11. The similar view has been taken by this Court in case of United India Assurance Co. Limited v. Chhatrasing Parbatsing Rathod and Ors. reported in 1999 (2) GLR 1100.


6. From the contention of the learned Counsel for the appellant, the crux thereof is the fact that the tribunal has accepted that the claimants-respondents No. 1 in both these appeals were travelling in a private car as paid passengers with the knowledge of the owner. However, this contention is wholly devoid of any substance and further in total misreading of the judgment and award of the Tribunal. I find from the impugned award that the tribunal has recorded categorically finding that there is nothing on the record which proves that the driver of the jeep had allowed unauthorized persons to travel in the jeep in the knowledge of the owner. Much emphasis has been laid on the fact that the claimants-respondents have admitted that they travelled in the jeep as paid passengers. It is true that this admission is there but there is no admission of the claimants-respondents that the driver has permitted them to travel in the jeep as paid passengers under the instructions or knowledge of the owner of the jeep. The learned Counsel for the appellant is unable to show from the award of the tribunal as well as from the record of the case that there is any material evidence to show and establish that the claimants-respondents were travelling as paid passengers in the jeep with the knowledge of the owner. The insurance company has also failed to prove and establish that the owner of the jeep has authorized or permitted the driver to carry in the jeep the paid passengers. The Full Bench of this Court in the case of New India Assurance Co. Ltd. v. Kamlaben, wd/o. Sultansinh Hukumsinh Jadav and Ors., affirming earlier decision of the Full Bench of this Court in the case of New India Assurance Co. Ltd. v. Nathiben reported in MANU/GJ/0258/1993 : AIR1993Guj171 held that the insurer in order to successfully disclaim his liability on the ground mentioned in Section 96(2)(b) of the Motor Vehicles Act, 1939, has to establish:


(i) that on the date of the contract of insurance, the insured vehicle was expressly or implicitly not covered by a permit to carry any passenger for hire or reward,


(ii) that there was a specified condition in the policy which excluded the use of the insured vehicle for the carriage of any passenger for hire or reward,


(iii) that the vehicle was, in fact, used in breach of such specified condition on the occasion giving rise to the claim by reason of the carriage of the passenger therein for hire or reward, and


(iv) that the vehicle was used by the insured or at his instance in breach of specific conditions including a condition that in the goods vehicle passengers for hire or reward were not to be carried. It it is done without knowledge of the insured by the driver's acts or omissions, the insurer would be liable to indemnify the insured.

Pointing records for text and elements:
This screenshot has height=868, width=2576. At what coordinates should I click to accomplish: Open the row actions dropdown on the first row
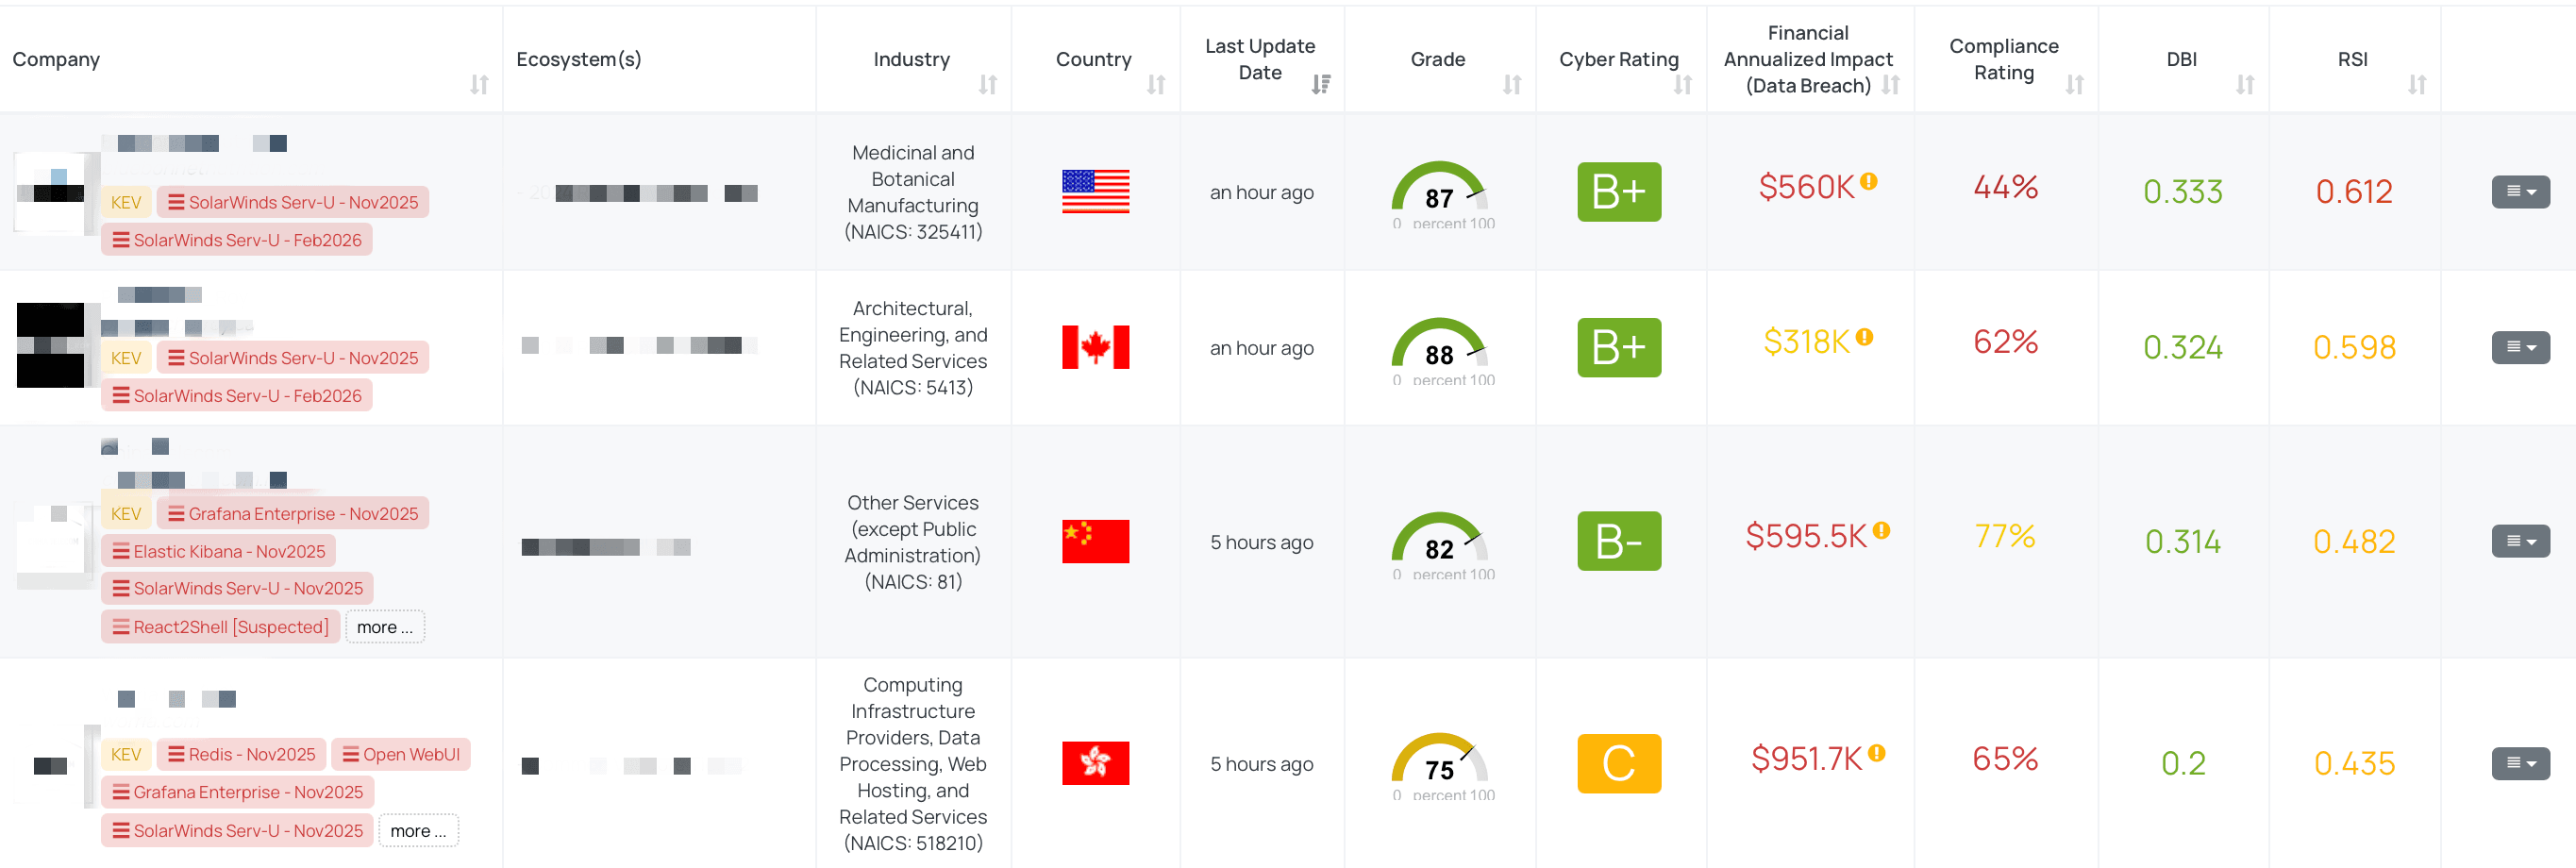point(2520,191)
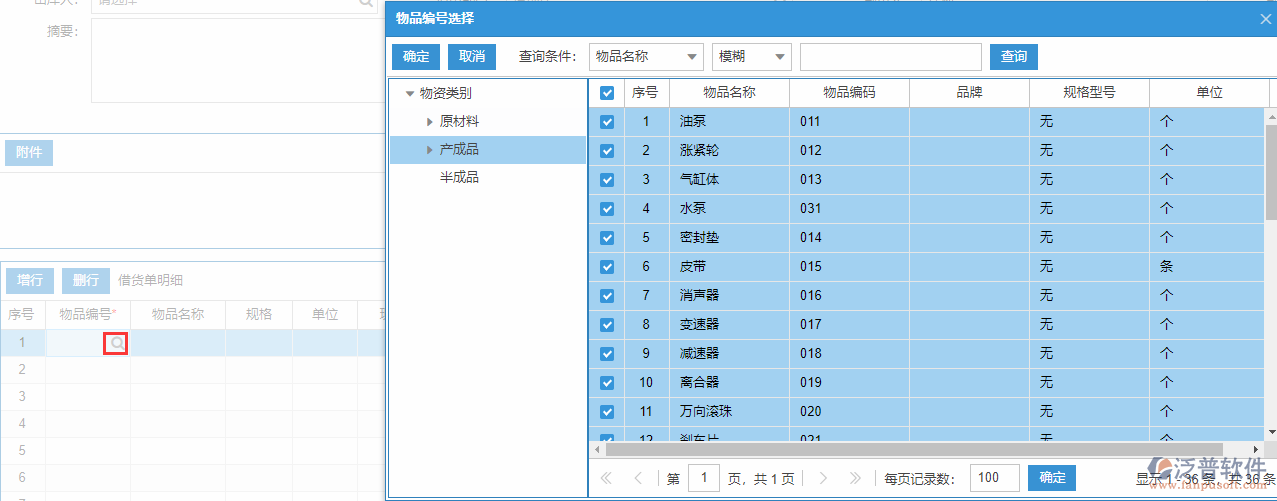1277x501 pixels.
Task: Go to last page of results
Action: point(855,479)
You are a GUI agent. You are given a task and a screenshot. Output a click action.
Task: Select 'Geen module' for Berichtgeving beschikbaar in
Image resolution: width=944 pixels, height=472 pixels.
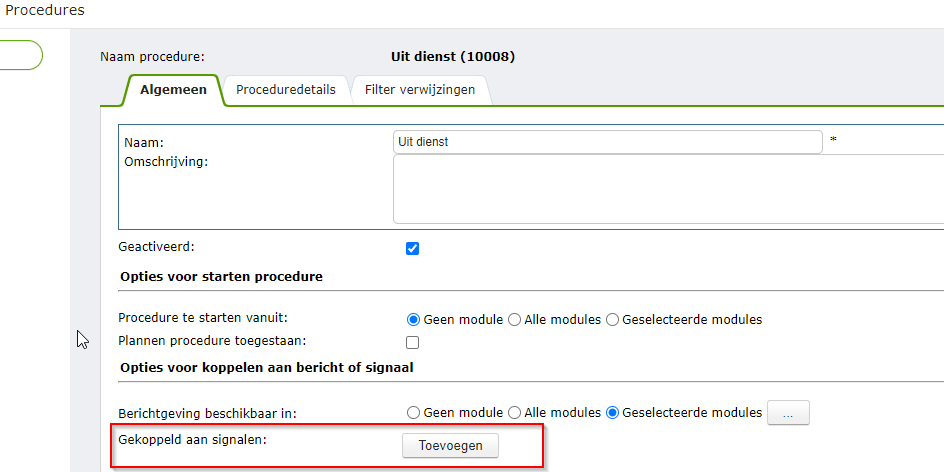coord(413,412)
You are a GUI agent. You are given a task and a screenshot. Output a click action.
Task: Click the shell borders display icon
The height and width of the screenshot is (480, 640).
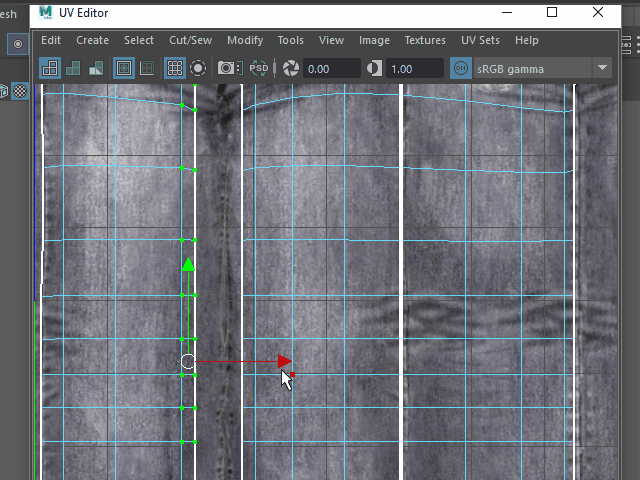click(x=147, y=68)
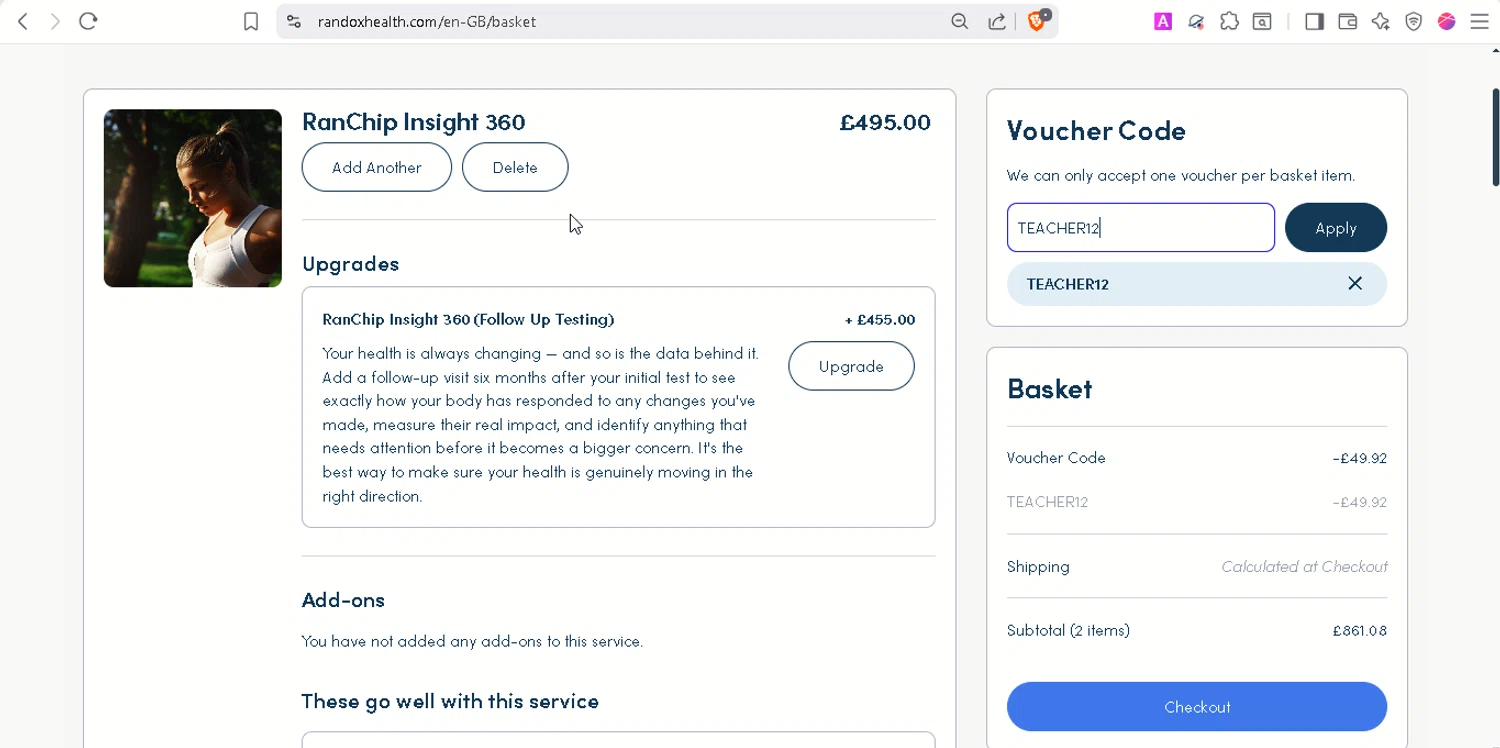This screenshot has width=1500, height=748.
Task: Remove the TEACHER12 voucher with X
Action: point(1355,284)
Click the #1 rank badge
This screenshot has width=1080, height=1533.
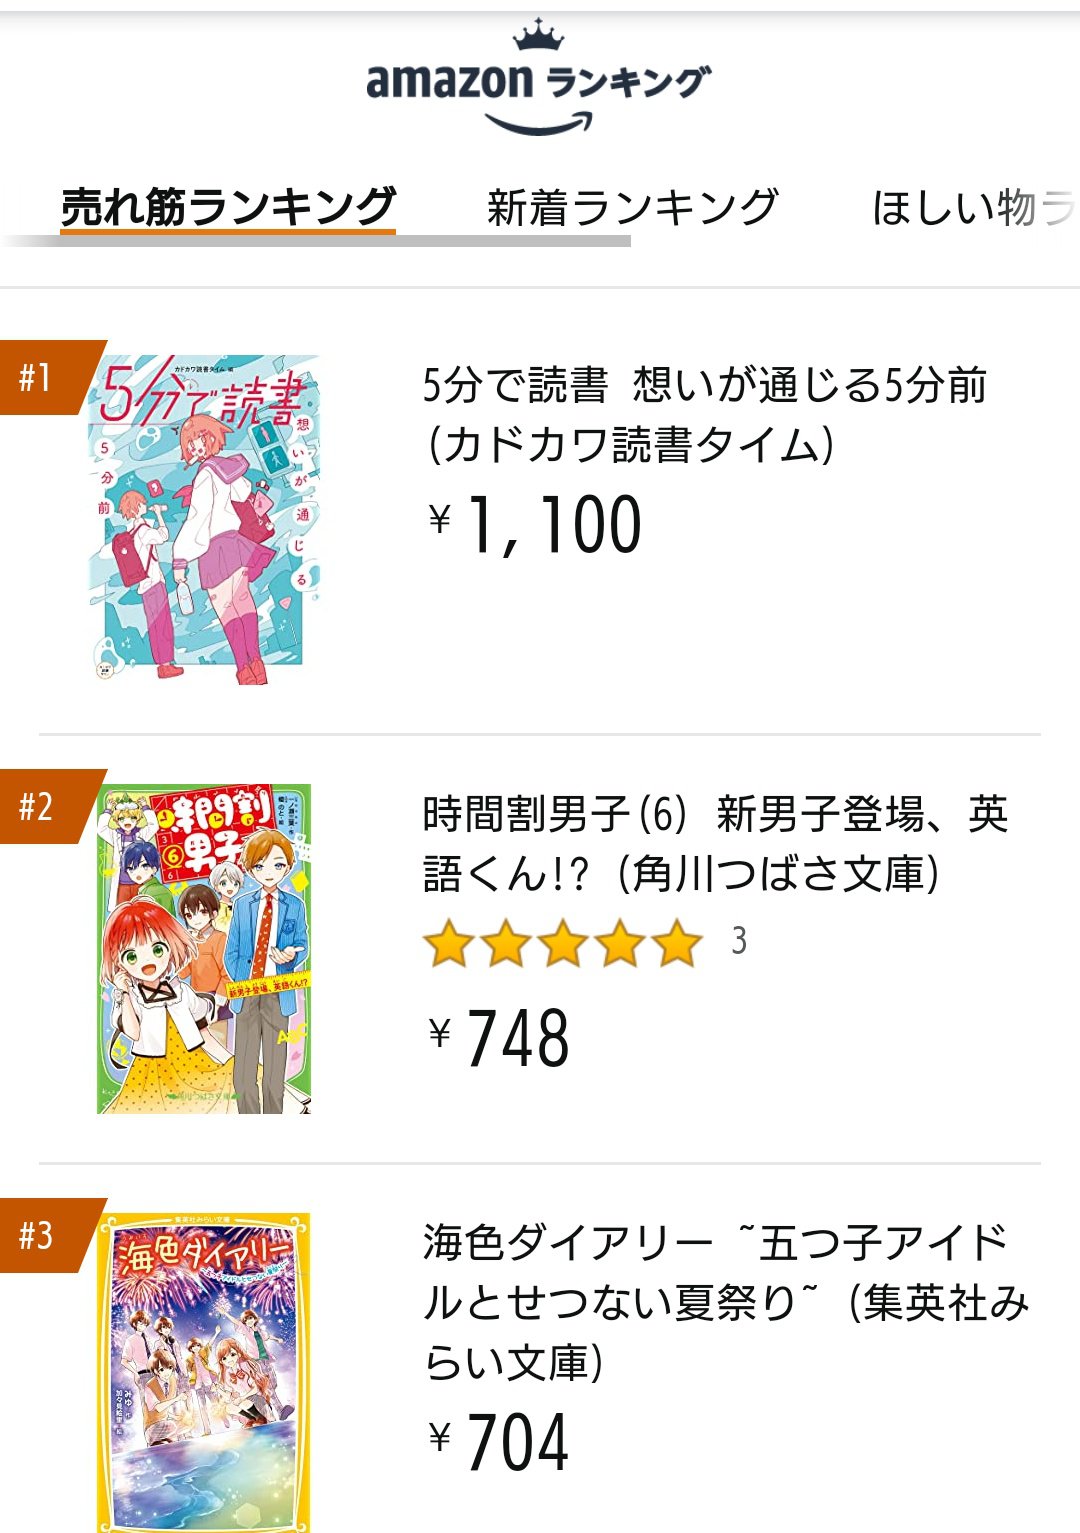coord(40,377)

Exercise instructions:
1. Answer these questions on the motor accident judgment excerpt:
(a) In which report is United India Assurance Co. Limited v. Chhatrasing Parbatsing Rathod and Ors. cited?
(b) What did the claimants-respondents admit about how they traveled in the jeep?
(c) Under which section of which Act must the insurer establish the listed conditions to disclaim liability?
2. Please extend the motor accident judgment excerpt with a few more sentences, continuing from the point where it stops.

Responses to the exercise:
1.
(a) 1999 (2) GLR 1100
(b) They admitted that they traveled in the jeep as paid passengers.
(c) Section 96(2)(b) of the Motor Vehicles Act, 1939

2.
Reference may have to another decision of the learned single Judge of this Court in the case of National Insurance Co. Ltd. v. Premji M. reported in MANU/GJ/0128/1996 : AIR1996Guj120 , wherein it is held that in case where the insurer has no knowledge about his driver having taken passengers for hire or reward then notwithstanding the acts exclusionary Clause contained in the policy, insurer would be liable to indemnify insurer.


See: New India Assurance Co. Limited v. Kiritbhai Lalchand Shah and Ors. reported in 2002 (1) GLH 115 (DB)]


12. The Apex Court by the Hon'ble bench of three Judges has taken the said view in case of Amrit Lal Sood and Anr. v. Kaushalya Devi Thapar and Ors. reported in 1998 (2) GLR 1788. The relevant Para 8 and 12 are quoted as under:


8. Thus under Section II 1(a)of the policy the insurer has agreed to indemnify the insured against all sums which the insured shall become legally liable to pay in respect of death of or bodily injury to 'any person.' The expression 'any person' would undoubtedly include an occupant of the car who is gratuitously travelling in the car. The remaining part of Clause (a) relates to cases of death or injury arising out of and in the course of employment of such person by the insured. In such cases the liability of the insurer is only to the extent necessary to meet the requirements of Section 95 of the Act. In so far as gratuitous passengers are concerned there is no limitation in the policy as such. Hence under the terms of the policy, the insurer is liable to satisfy the award passed in favour of the claimant. We are unable to agree with the view expressed by the High Court in this case as the terms of the policy are unambiguous.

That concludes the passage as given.